Exposure memory and susceptibility to ambient PM: A perspective from hepatic cholesterol and bile acid metabolism.

Both epidemiological and experimental studies increasingly show that exposure to ambient fine particulate matter (PM) is related to the occurrence and development of chronic diseases, such as metabolic diseases. However, whether PM has "exposure memory" and how these memories affect chronic disease development like hepatic metabolic homeostasis are unknown. Therefore, we aimed to explore the effects of exposure transition on liver cholesterol and bile acids (BAs) metabolism in mice.

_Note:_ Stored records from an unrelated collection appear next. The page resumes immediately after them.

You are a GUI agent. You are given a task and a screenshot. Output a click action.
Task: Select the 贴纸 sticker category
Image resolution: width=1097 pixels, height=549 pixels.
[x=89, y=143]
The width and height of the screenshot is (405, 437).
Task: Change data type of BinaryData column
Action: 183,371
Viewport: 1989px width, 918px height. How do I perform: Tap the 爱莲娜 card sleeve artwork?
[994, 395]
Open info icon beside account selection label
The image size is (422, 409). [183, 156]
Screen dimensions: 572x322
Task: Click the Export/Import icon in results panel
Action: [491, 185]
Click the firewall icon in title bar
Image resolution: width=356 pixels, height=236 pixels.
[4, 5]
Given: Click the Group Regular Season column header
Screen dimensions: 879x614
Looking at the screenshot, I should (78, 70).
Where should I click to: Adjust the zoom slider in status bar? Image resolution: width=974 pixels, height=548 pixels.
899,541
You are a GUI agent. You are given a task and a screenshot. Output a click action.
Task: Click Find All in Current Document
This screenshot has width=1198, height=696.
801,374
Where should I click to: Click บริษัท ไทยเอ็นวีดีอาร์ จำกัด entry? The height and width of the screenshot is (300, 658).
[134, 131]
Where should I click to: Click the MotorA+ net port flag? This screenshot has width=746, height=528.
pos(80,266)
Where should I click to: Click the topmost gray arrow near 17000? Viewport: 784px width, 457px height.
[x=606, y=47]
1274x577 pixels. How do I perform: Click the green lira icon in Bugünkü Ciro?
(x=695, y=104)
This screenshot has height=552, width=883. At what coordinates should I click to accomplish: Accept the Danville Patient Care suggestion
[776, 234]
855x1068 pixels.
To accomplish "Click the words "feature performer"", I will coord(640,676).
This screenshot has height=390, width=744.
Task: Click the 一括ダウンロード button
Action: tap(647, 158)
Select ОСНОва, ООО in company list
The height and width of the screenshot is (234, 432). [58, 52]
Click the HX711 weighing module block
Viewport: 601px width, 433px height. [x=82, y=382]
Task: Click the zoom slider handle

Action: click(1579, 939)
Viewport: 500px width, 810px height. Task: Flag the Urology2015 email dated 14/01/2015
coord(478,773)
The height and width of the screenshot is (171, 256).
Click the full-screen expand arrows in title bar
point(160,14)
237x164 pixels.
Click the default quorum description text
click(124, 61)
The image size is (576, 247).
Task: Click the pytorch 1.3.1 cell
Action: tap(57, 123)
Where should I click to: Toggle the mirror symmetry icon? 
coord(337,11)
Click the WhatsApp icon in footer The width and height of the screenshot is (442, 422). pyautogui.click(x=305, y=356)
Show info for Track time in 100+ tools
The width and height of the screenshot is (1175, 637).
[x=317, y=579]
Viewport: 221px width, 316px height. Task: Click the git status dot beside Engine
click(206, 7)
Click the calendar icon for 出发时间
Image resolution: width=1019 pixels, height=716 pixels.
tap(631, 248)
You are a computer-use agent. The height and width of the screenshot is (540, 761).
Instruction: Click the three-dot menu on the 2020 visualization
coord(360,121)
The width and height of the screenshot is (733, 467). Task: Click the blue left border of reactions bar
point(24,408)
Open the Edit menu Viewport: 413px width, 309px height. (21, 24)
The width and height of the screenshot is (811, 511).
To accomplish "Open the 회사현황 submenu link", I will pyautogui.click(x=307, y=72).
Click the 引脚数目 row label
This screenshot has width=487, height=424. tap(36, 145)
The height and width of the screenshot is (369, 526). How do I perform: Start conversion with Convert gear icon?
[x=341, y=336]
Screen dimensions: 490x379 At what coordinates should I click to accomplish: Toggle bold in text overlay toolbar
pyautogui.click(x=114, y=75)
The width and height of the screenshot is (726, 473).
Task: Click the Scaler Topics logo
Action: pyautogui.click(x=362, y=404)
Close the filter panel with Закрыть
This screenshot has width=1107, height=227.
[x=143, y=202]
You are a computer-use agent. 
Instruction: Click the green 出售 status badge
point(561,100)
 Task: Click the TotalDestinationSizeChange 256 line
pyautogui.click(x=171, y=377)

In this study, C57BL/6 mice were exposed to concentrated ambient PM or filtered air (FA) in a whole-body exposure facility for an initial period of 10 weeks, followed by another 8 weeks of exposure switch (PM to FA and FA to PM) comparing to non-switch groups (FA to FA and PM to PM), which were finally divided into four groups (FF of FA to FA, PP of PM to PM, PF of PM to FA, and FP of FA to PM). Our results showed no significant difference in food intake, body composition, glucose homeostasis, and lipid metabolism between FA and PM groups after the initial exposure before the exposure switch. At the end of the exposure switch, the mice switched from FA to PM exposure exhibited a high sensitivity to late-onset PM exposure, as indicated by significantly elevated hepatic cholesterol levels and disturbed BAs metabolism. However, the mice switched from PM to FA exposure retained a certain memorial effects of previous PM exposure in hepatic cholesterol levels, cholesterol metabolism, and BAs metabolism. Furthermore, 18-week PM exposure significantly increased hepatic free BAs levels, which were completely reversed by the FA exposure switch. Finally, the changes in small heterodimeric partner (SHP) and nuclear receptor subfamily 5 group A member 2 (LRH1) in response to exposure switch mechanistically explained the above alterations. Therefore, mice switching from PM exposure to FA showed only a weak memory of prior PM exposure. In contrast, the early FA caused mice to be more susceptible to subsequent PM exposure.